DNA was isolated from peripheral blood (2 ml on EDTA) of subjects from V and CU groups, using a salting in protocol. The vitamin D receptor gene (VDR) Apa-I, TaqI and FokI polymorphisms were analysed by polymerase chain reaction – restriction fragment length polymorphism (PCR-RFLP) method, as described previously (14); the primers used were: Apa and Taq-for 5’-CAG AGC ATC GAC AGG GAG CAA-3’, Apa and Taq-rev 5’-GCA ACT CCT CAT GGC TGA GGT CTC-3’, Fok-for 5’- AGC TGC CCC TGG CAC TGA CTC TGC TCT-3’, Fok-rev 5’-ATG GAA ACA CCT TGC TTC TTC TCC CTC-3’(Sigma Genosys, Haverhill, UK).
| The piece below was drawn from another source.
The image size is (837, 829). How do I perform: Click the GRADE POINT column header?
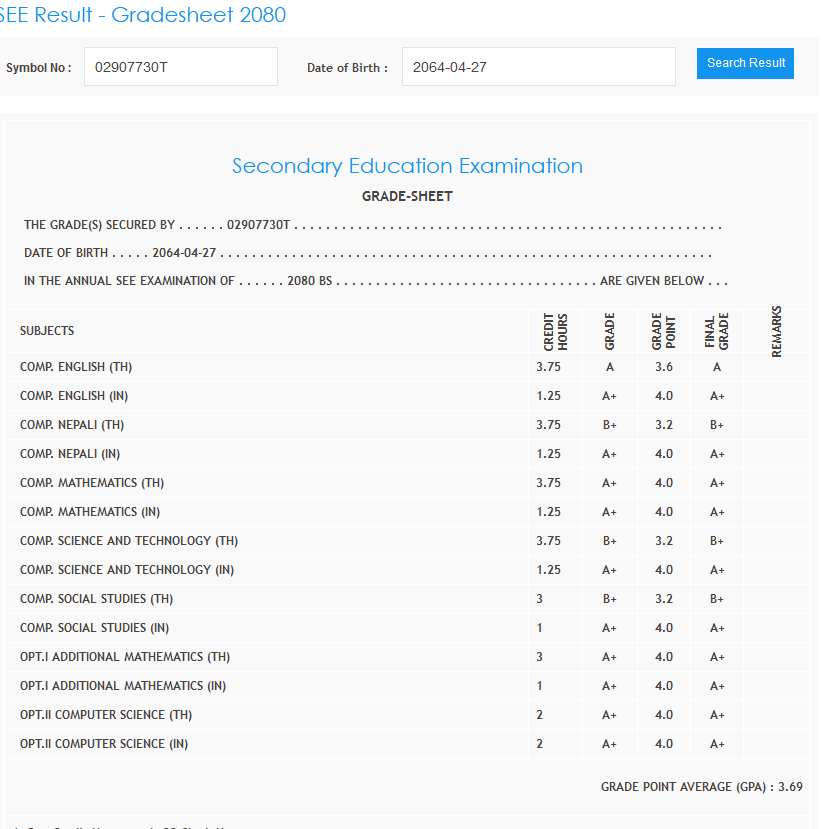(663, 332)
Amplifications were performed in a 15 μl final volume, using 2U of Taq polymerase (Fermentas, Hanover, MD, USA), 1.5 μl 10X Taq Buffer with KCl (Fermentas), 200 μM each dNTP (Fermentas), 1 μl DNA. The cycling reaction was performed in a thermocycler (Techne Progene USA) for 30 cycles. 5 μl of PCR products were digested with 6 U of restriction enzymes Apa-I and TaqI (Fermentas), or FokI (New England Biolabs, Hitchin, UK) for 3 h, on water bath, according to the manufacturer’s instructions. Restriction products were separated by PAGE (8%) and were visualized with a UVP BioImaging System (Jencons PLS, USA) after ethidium bromide staining. Genotypes were assessed blindly and in concordance with previous publication, the alleles were noted with A, a (Apa-I), T, t (TaqI) and F, f (FokI), respectively; uppercase letters designate the absence of the restriction site and the lowercase letter the presence of restriction site.
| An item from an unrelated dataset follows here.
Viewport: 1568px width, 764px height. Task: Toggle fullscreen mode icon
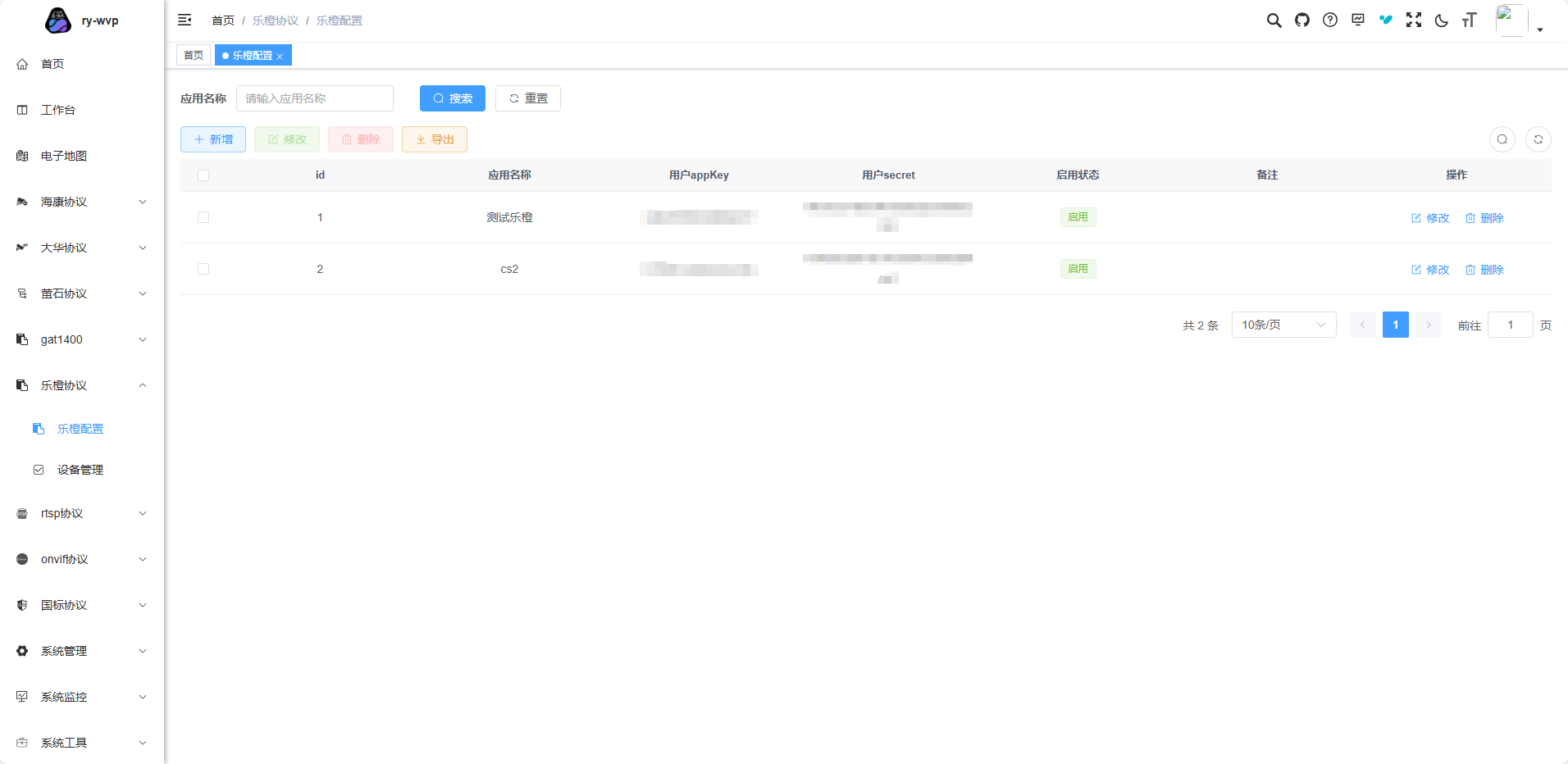point(1414,20)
The characterization of autoimmune profile of vitiligo families and the genotype distribution of vitiligo patients and controls were compared using χ2 tests (SPSS Pearson χ2 and Fisher exact tests); p values < 0.05 were considered to be statistically significant.


Epidemiological data

The community studied is geographically isolated from neighbouring villages and is located in the north-west part of Romania. It shows certain characteristics, such as consanguinity (marriages between cousins of II–V degree) in 72.3% of families and the presence of three dominant origins. The prevalence of vitiligo in the community was high: 2.28% (39 cases identified so far out of 1710 inhabitants), which is more than nine times the 0–0.23% frequency in five surrounding communities.

Clinical aspects

As detailed in Table I, out of the 31 patients with vitiligo, 16 (51.6%) had the onset of vitiligo at an age of over 40 years. All cases presented generalized vitiligo and the majority of them (67.7%) had active forms of the disease. The other parameters recorded for this community - Koebner, leucotrichia, premature graying of the hair, mucosal involvement and family aggregation - were found in similar proportions with previous literature data (2).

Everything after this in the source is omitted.